What is required: Reproduce the listing lines starting at the line containing "1456x819 pixels." and ending at the line containing "Action: pyautogui.click(x=755, y=315)", with both of those lines included.

Available data:
****************
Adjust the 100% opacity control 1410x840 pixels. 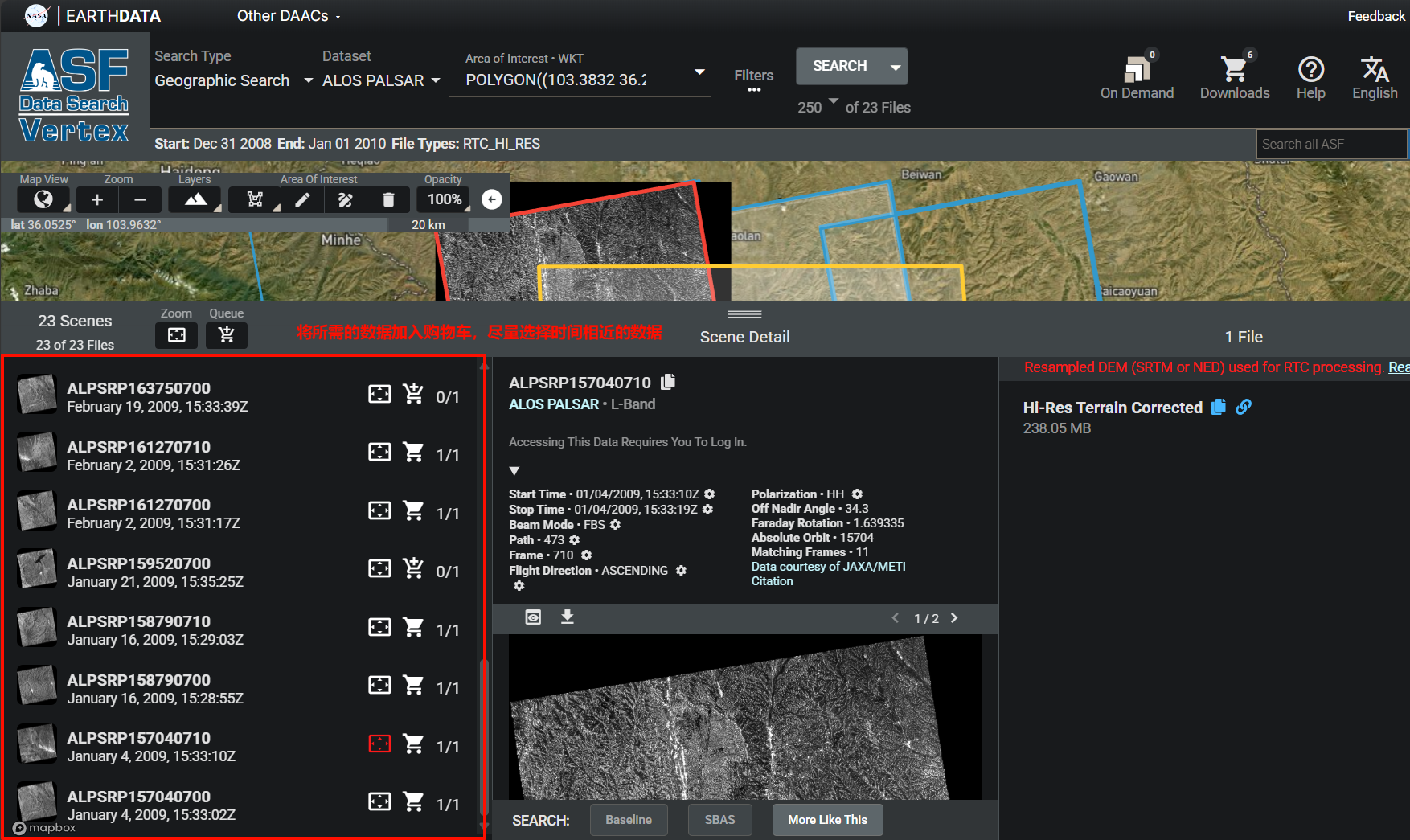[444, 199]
****************
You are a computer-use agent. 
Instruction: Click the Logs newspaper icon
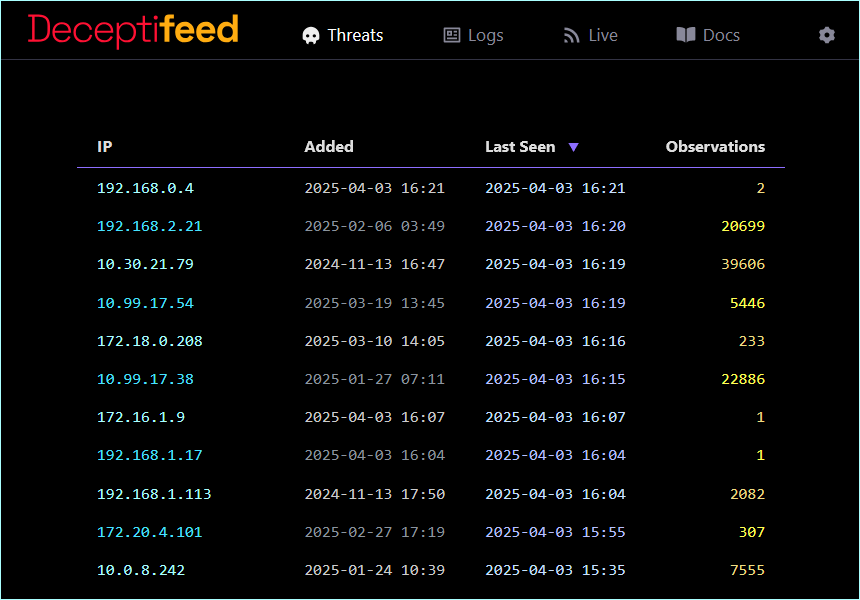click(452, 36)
****************
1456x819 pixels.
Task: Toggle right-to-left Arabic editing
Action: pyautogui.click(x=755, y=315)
****************
The result:
1456x819 pixels.
Task: Toggle right-to-left Arabic editing
Action: pyautogui.click(x=755, y=315)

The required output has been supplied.